Она весело, размашисто протягивает ему руку, улыбаясь лучистыми глазами.

Но Нестеренко руки её не берёт и по-прежнему молча, неотрывно, с болью шарит глазами по её лицу. Господи, где же она, та? Это же другая, совершенно другая женщина! Куда девалась чувственная мягкость, прозрачная чистота, нежное лукавство?

Эта и впрямь проститутка. Весь тон, все жесты — женщины, которая знает, что она — «непорядочная», и цинично издевается над этим.

Неужели это игра? Или игра была прежде? Что же правда в таком случае?

— Бедненький! Что смотрите так внимательно? Не узнаёте? Ну, бывайте, должна бежать.

И она подходит ещё ближе, снова протянув руку.

Нестеренко, однако, и теперь не берёт руки. Словно молясь на неё, подняв глаза, он скрипит проржавевшим голосом:

— Скажите: что тут правда?

Ольга Ивановна пожимает плечами, вздыхая:

— Не знаю, господин Нестеренко. Да и есть ли она вообще, эта правда? Мамы, папы, попы и «нравственные» люди научили нас делить жизнь на две половины: на правду и неправду. А жизнь, оказывается, есть жизнь, и правда в ней чудненько уживается с неправдой. И сегодня правда становится неправдой. А завтра неправдой — правда. Смотря, как, когда, для кого, при каких обстоятельствах. А что за правда у вас? Вот вам кажется, будто вы такой, что на вас имеет право плюнуть каждый. А мне сдаётся, что вам, нынешнему, надо кланяться. Или же мне показалось, что я — ничего себе дамочка и меня нужно боготворить. А вы думаете, как это вы могли так ошибиться и не сообразить, что же я такое на самом деле. Вот и разбери!

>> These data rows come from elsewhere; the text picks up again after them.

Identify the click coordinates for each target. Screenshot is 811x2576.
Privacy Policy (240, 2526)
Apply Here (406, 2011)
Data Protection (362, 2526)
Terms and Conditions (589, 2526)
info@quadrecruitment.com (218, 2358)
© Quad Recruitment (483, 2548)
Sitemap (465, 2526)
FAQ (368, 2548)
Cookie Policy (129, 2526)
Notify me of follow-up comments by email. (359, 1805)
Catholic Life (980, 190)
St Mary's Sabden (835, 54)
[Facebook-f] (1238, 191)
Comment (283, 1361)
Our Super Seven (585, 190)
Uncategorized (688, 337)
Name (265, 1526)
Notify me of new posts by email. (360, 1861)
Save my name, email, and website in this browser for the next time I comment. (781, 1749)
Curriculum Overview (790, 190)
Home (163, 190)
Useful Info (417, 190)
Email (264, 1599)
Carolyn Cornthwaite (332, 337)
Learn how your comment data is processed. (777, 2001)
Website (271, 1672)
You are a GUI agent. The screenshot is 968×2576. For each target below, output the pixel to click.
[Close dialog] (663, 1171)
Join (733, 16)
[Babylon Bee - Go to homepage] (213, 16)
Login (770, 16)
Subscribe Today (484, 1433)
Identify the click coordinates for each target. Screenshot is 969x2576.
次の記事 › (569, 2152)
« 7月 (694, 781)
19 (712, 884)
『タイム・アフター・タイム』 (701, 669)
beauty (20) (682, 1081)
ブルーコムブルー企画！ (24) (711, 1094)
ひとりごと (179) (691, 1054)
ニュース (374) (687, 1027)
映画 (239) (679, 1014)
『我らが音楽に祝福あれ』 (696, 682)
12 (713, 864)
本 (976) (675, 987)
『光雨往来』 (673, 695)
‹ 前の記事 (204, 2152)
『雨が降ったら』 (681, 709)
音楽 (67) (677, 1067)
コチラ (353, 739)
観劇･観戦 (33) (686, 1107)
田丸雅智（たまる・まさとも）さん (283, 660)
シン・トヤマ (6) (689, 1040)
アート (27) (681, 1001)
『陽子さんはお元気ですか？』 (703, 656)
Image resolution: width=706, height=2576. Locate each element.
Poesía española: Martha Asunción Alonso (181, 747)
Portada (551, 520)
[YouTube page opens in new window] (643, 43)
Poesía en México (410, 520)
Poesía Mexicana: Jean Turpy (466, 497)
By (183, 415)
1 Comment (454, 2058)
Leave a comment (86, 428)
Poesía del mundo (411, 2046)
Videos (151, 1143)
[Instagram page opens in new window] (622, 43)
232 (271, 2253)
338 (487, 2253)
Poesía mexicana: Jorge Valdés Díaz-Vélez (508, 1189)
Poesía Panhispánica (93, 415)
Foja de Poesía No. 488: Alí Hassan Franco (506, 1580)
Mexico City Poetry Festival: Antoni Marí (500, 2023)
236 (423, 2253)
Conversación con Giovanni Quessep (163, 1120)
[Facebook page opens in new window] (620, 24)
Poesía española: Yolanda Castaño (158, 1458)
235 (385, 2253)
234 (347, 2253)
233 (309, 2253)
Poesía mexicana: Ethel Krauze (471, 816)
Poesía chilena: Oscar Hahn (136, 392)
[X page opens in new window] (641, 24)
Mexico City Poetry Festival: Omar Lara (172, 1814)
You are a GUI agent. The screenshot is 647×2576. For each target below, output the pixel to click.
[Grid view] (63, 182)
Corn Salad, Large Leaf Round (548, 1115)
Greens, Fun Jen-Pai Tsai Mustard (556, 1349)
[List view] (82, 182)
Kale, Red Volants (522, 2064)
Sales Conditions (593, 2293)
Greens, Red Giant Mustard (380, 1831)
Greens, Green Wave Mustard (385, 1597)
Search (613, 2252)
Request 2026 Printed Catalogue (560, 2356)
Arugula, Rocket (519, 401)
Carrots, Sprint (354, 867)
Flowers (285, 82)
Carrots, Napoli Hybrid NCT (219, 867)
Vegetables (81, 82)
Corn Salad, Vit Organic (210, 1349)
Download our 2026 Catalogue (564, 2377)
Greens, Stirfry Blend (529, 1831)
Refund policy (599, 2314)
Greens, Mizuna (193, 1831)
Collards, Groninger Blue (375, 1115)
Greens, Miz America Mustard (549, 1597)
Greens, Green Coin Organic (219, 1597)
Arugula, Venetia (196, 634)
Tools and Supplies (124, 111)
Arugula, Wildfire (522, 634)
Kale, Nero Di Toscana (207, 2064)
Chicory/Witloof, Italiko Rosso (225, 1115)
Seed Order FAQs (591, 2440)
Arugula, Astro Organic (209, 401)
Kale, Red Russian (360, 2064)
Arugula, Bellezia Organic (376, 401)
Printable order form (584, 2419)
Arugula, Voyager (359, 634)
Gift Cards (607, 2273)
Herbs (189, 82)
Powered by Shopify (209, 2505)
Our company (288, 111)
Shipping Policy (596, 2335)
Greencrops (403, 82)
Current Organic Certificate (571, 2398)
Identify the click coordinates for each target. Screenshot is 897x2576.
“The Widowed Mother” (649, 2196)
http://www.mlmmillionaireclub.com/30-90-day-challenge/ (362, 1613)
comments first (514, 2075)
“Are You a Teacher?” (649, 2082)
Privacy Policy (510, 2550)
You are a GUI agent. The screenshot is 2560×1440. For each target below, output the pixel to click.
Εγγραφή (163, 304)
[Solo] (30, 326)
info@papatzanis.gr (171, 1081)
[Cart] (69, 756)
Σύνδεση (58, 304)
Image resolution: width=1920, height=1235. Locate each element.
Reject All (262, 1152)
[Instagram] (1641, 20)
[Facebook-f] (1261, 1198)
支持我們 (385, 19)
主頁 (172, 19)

Леся назидательно качает головой, потом быстро идёт в другой конец ателье, надевает манто, шляпку, берёт сумочку и перчатки. Всё это делает быстро, с весёлой хлопотливостью. (Вот только вещи выскакивают у неё из рук.)

Нестеренко лежит с закрытыми глазами и снова напоминает вынутый из воды или из петли труп. Когда подходит Леся, он не двигается.

— Господин Нестеренко!

Сине-бурые веки на выпуклых глазах чуть заметно вздрагивают. Нос жутковато-серый, застывший. Леся с тревогой всматривается: лоб влажный, лицо присыпано серым пеплом обморока.

— Вам плохо, господин Нестеренко? Вы слышите меня? Вам хуже?

Он неподвижен. Леся торопливо бросает сумочку и перчатки на кресло и

наклоняется к постели.

— Голубчик, вам нехорошо?

Она нежно кладёт руку ему на лоб. Он холодноватый, липкий, но живой.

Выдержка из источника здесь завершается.